Головин сын дал свой платок, и фокусник развернул его, встряхнул и растянул.
— Прошу убедиться! Совершенно целый платок. Головин сын гордо смотрел на публику.
— Теперь глядите. Этот платок стал волшебным. Вот я свертываю его трубочкой, вот подношу к свечке и зажигаю. Горит. Отгорел весь угол. Видите?
Публика вытягивала шею.
— Верно! — кричал пьяный. — Паленым пахнет.
— А теперь я сосчитаю до трех и — платок будет опять цельным.
— Раз! Два! Три!! Извольте посмотреть! Он гордо и ловко расправил платок.
— А-ах!
— А-ах! — ахнула и публика.
Посреди платка зияла огромная паленая дыра.

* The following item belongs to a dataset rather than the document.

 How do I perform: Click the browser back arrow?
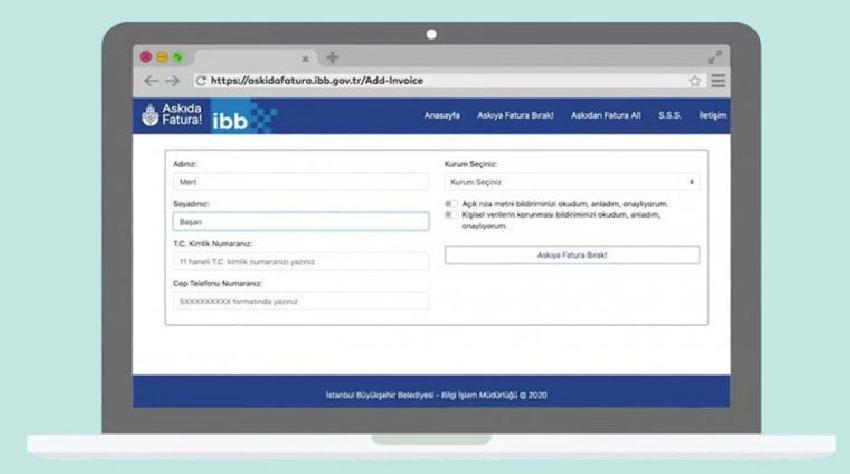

— Однако! — сказал Головин сын и засопел носом.
Фокусник прижал платок к груди и вдруг заплакал.
— Господа! Почтеннейшая пу… Сбору никакого!.. Дождь с утра… не ел… не ел — на булку копейка!

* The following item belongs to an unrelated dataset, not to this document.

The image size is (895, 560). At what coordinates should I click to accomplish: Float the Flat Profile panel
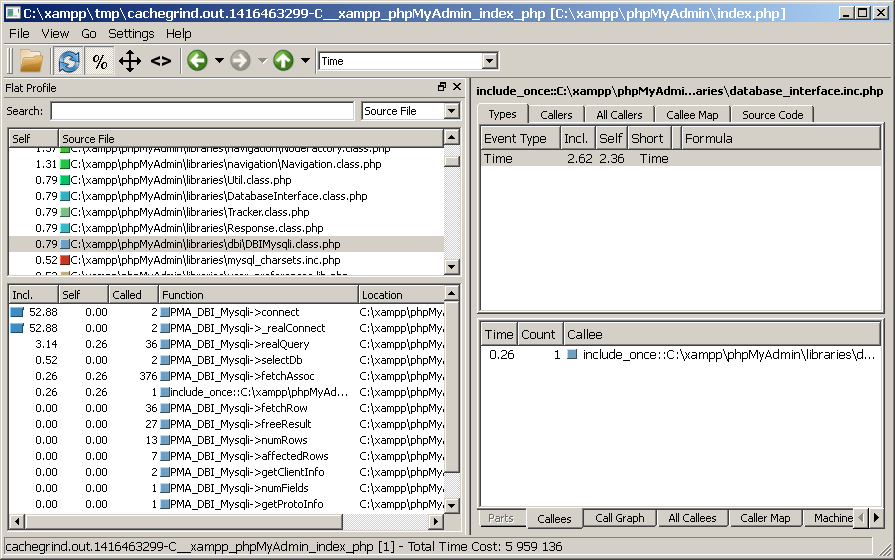[x=442, y=88]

— Да ведь мы ничего! Бог с тобой! — кричала публика.
— Рази мы звери! Господь с тобой.
Но фокусник всхлипывал и вытирал нос волшебным платком.
— Четыре рубля сбору… помещенье — восемь рублей… во-о-о-осемь… во-о-о-о…
Какая-то баба всхлипнула.
— Да полно тебе! О, Господи! Душу выворотил! — кричали кругом.

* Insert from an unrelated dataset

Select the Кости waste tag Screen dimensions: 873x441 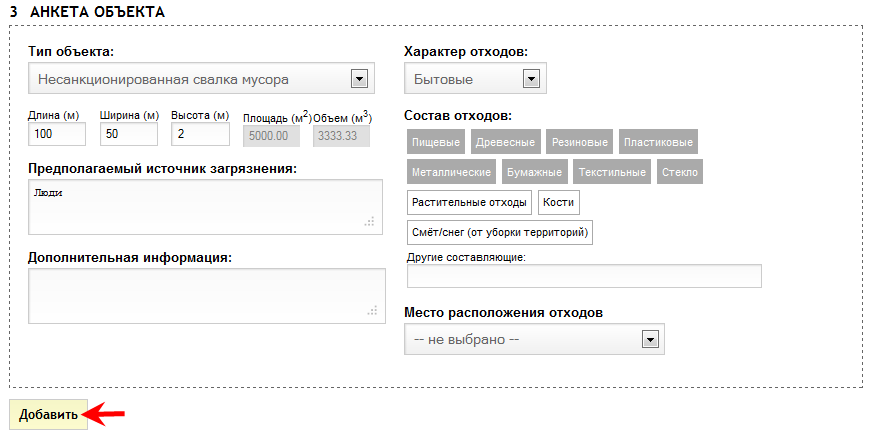coord(558,202)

В дверь просунулась голова в клеенчатом капюшоне.
— Эт-то что? Расходитесь по домам!
Все и без того встали. Вышли. Захлюпали по лужам, молчали, вздыхали.
— А что я вам скажу, братцы, — вдруг ясно и звонко сказал один из пьяных.
Все даже приостановились.
— А что я вам скажу! Ведь подлец народ нонеча пошел. Он с тебя деньги сдерет, он у тебя и душу выворотит. А?
— Вздуть! — ухнул кто-то во мгле.
— Именно что вздуть. Айда! Кто с нами? Раз, два… Ну, марш! Безо всякой совести народ… Я тоже деньги платил некрадены… Ну, мы ж те покажем! Жжива.
ПОКАЯННОЕ
Старуха нянька, живущая на покое в генеральской семье, пришла от исповеди.
Посидела минуточку у себя в уголку и обиделась: господа обедали, пахло чем-то вкусным, слышался быстрый топот горничной, подававшей на стол.
— Тьфу! Страстная не страстная, им все равно. Лишь бы утробу свою напитать. Нехотя согрешишь, прости Господи!
Вылезла, пожевала, подумала и пошла в проходную комнату. Села на сундучок.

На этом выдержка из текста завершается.